Why Does My Dog Keep Barking?

Why Does My Dog Keep Barking

Why Does My Dog Keep Barking?

Just like humans, dogs have very effective communication systems. Although we humans have language to communicate, we use inflection (our tone of voice), as well as body language. Human communication is complicated, but we have learned how to interpret the combination of the words someone uses with body language.

Because dogs cannot communicate with our language, they have to use other methods. The first is non-verbal communication which primarily appears as body language. Anyone who has spent time around dogs can get a fairly decent picture of what a dog is trying to communicate just by looking at their body. Tail wagging, crouching, tensing up, and position of ears can all give you clues at what a dog is thinking (and we should be wary). A dog who barks and rolls on his back is more than likely playing.

The second way dogs communicate is through barking. This is their verbal communication and very similar to language. We do not speak this language, at least not fluently. But over time we have been able to determine what all that barking means.

Why do dogs bark?

Here are five reasons dogs bark:

1 Excitement:

Barking can indicate excitement in dogs. In fact, they frequently use barking to communicate excitement to each other. They also tell us that they are excited by barking. You can easily identify excited barks: once your dog knows your routine, he will happily bark when he anticipates something positive. This can be your arrival home, getting out his leash, or when you start to prepare food.

What he is telling you: “Yes! Yes! Yes! Oh boy, this is great!”

2 Perceived danger:

Dogs will often bark as a warning or alert to what they may perceive as danger. This happens when a stranger comes to the door, you start cutting the grass with a lawnmower or anything else that makes him nervous. This bark is usually loud and sharp.

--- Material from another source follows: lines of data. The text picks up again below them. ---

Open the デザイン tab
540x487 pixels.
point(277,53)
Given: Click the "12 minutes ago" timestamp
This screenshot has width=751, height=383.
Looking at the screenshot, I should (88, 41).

I had two dogs for many years and became very familiar with their barking. One day I heard the “danger bark.” But there was something more to it: the pitch was higher and it sounded panicked. I knew immediately that there was something very wrong. I discovered that my elderly dog had fallen into the pool and was struggling. The younger dog was giving what I can only describe as a “severe danger” bark. Fortunately, his bark alerted me and we safely got my other dog out of the pool.

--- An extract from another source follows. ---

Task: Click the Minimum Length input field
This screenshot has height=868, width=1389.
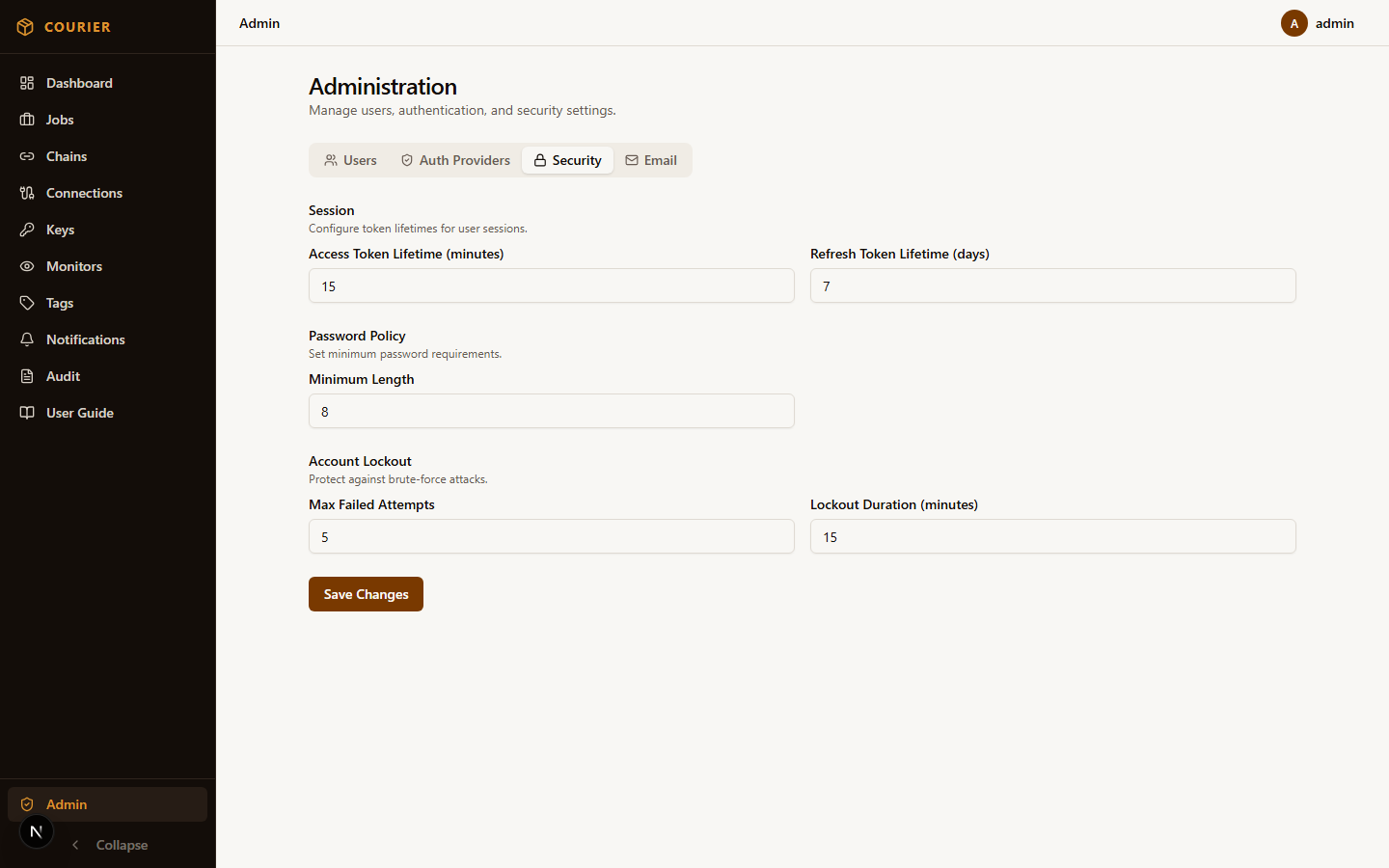Action: pos(551,412)
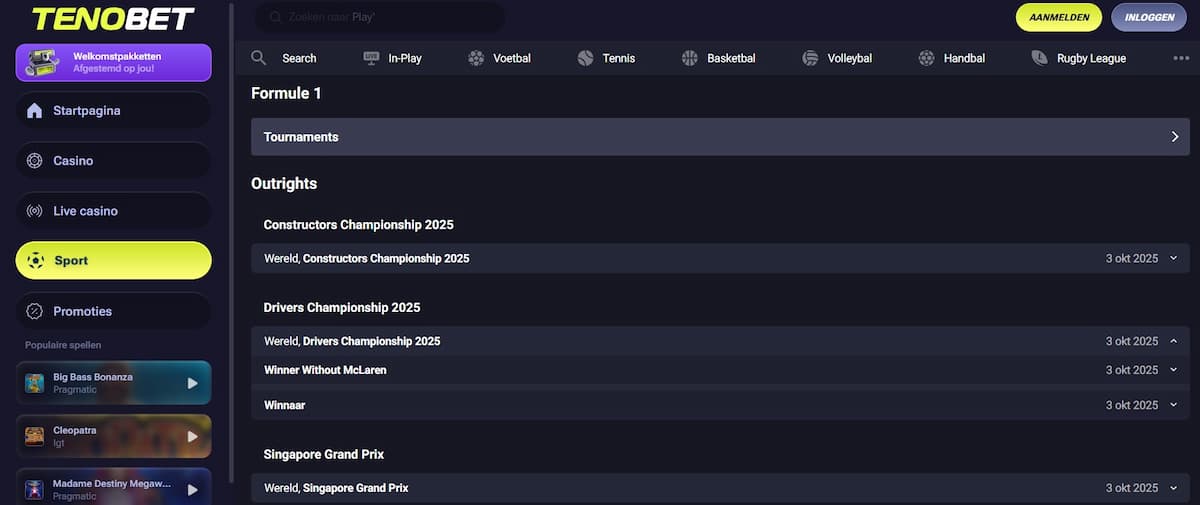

What he is telling you: “Danger! I am here protecting my place. Don’t mess with me!”

3 Anxiety:

When your dog gets anxious, he will give a low, deep bark. This may also be associated with fear. If your dog does not like getting his toenails clipped, he may bark and growl as you hold him down to cut. You will often see a tail between his leg when he barks like this.

What he is telling you: “I don’t like this. There is problem here.”

4 Boredom:

Some dogs are happy sitting on the couch all day. Others need much more activity. This depends on the breed, and often the individual dog. Dogs that have more energy will sometimes bark out of boredom. They just want to hear their own “voice” and could be lonely.

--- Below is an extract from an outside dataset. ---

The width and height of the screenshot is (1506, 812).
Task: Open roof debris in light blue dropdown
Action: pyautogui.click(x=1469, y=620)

What he is telling you: “I’m bored! I’m lonely! Let’s do something!”

5 Pain:

When a dog is in pain, he may bark or yelp. It is often high-pitched. You will hear this happen when dogs are playing and one of them is hit too hard or falls. If you accidentally step on your dog’s foot, you will usually hear the pain yelp. This is also a signal to other dogs in his pack that he is hurt and needs help.

In cases where there is no actual injury, there may be only one or two yelps or barks. But if your dog has a more serious problem, you will hear much more. If they have an injury, they may bark in anticipation of pain when you try to pet him. This is the time to contact your vet.

What he is telling you: “That hurts! I don’t like this! Help me!”

Assess Barking and Body language Together

Remember that dogs use a lot of body language in combination with the barking. To properly assess what the dog is communicating, you need to take that into account. With your own dog, you will easily learn his intentions because you will see behaviors repeated. With unfamiliar dogs, you should always be cautious. Carefully assess the body language and barking before approaching.